Greatest possible mass density and closest approach between elementary particles

According to the formulae for Lagrange multipliers

h = e^2/2c ∙(m’∙c^2 /2∙E(bound))1/2

and for the radii of two-particle system

r= h^2/(4π^2m’e^2).

With the reduced mass m(P,e)’ = mP∙me/(mP+me) and the bound energy E(bound) =13.8 eV the “ground state of hydrogen atom” is characterized with the Planck constant as Lagrange multiplier

h(Planck) = 6.62607004∙10^-27 cm^2 g/s,

and the Bohr radius

r(Bohr) = 0.529177∙10^-8 cm.

Indeed, the energetic lowest ground system of the proton-electron system occurs at the bound energy

E((P,e)-ground state, bound) = (mp+me)∙c^2.

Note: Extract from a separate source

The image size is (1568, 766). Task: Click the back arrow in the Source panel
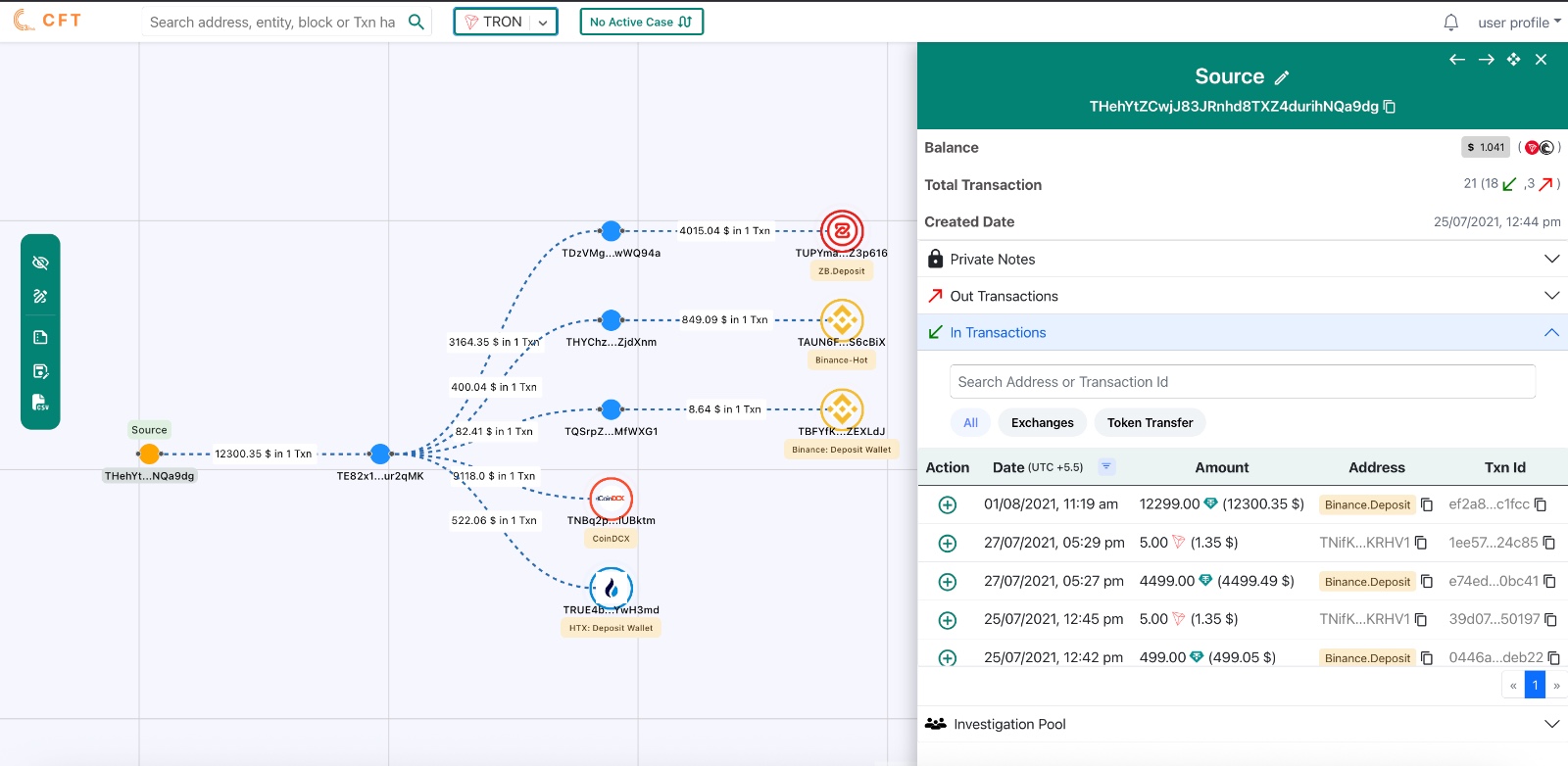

With this bound energy and with the reduces mass m(P,e)’ = mP∙me/(mP+me) the Lagrange multiplier is

h’ = h(Planck)∙0.0011831 = h(Planck)/845.2

and the radius is

r’ = r(Bohr)∙1.4∙10-8= 0.748∙10-16 cm.

This radius leads to a greatest mass density of matter

ρmax = (mP+me)/(4/3πr’^3) = 1.75∙10^+24 g/cm^3.

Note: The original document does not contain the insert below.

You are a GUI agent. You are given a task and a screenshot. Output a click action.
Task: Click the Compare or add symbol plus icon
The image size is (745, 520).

As the sizes, d, of the two particle systems in the ground state of the electron-positron (e,p) is

d(e,p) = 0.703∙10^-13 cm

and for the proton-elton (P,E) system

d(P,E) = 0.383∙10^-16 cm

one must notice that two elementary particles cannot approach each other under the influences of their mutual interaction nearer than 10^-17 cm.